Pull out each line in the records below that contains the word "label", and copy those lines unchanged.

-------------------------

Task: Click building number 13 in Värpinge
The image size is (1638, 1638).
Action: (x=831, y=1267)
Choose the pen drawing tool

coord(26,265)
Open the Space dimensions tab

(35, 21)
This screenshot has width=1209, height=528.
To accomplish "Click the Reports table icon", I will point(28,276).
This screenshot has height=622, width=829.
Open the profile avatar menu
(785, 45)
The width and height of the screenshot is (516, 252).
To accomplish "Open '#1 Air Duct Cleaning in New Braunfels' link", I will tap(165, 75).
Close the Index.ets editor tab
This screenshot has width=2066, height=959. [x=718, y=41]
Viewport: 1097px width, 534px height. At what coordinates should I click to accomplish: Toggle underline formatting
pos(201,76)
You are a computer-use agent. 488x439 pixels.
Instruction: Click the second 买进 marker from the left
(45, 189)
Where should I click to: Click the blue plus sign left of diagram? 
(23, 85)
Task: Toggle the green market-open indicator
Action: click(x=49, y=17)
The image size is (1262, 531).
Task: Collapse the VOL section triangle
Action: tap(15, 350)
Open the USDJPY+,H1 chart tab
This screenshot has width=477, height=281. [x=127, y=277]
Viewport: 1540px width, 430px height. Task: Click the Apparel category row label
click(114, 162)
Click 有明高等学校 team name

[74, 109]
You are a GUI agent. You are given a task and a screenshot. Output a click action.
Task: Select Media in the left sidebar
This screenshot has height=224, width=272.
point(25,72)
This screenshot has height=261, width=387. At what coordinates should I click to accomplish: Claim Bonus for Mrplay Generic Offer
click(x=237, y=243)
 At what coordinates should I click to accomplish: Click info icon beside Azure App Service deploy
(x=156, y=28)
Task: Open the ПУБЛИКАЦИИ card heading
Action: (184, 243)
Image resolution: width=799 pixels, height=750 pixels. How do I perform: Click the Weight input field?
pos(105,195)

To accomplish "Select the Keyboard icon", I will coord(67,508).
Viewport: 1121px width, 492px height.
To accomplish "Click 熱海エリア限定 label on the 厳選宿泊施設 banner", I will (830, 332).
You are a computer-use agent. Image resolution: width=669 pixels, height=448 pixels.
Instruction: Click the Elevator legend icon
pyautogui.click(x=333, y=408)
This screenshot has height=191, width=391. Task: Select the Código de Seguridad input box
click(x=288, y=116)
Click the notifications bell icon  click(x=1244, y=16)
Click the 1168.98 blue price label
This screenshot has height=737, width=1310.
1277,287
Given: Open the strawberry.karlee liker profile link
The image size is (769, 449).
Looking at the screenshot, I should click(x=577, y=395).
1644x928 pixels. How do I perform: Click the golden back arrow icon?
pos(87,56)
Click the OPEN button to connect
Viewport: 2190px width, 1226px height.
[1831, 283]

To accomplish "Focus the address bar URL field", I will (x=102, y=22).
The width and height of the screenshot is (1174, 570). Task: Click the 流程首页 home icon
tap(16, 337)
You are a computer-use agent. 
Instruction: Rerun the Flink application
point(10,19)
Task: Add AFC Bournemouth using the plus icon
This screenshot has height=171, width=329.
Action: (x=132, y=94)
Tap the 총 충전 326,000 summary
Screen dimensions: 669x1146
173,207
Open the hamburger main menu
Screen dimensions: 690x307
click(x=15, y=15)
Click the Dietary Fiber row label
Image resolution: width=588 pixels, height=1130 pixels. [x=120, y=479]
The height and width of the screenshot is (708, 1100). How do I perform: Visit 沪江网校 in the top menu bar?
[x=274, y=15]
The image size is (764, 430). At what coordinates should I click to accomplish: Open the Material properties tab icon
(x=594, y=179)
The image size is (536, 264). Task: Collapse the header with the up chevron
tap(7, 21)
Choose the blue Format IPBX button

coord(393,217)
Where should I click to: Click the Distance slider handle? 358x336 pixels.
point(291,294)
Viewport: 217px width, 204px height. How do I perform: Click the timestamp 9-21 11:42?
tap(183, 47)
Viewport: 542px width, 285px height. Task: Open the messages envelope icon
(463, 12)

-------------------------

- _RESULT FOR THIS EXERCISE_
Viewport: 1540px width, 430px height. Task: Click the Apparel category row label
To accomplish "Click 熱海エリア限定 label on the 厳選宿泊施設 banner", I will (830, 332).
Click the 1168.98 blue price label
Click the Dietary Fiber row label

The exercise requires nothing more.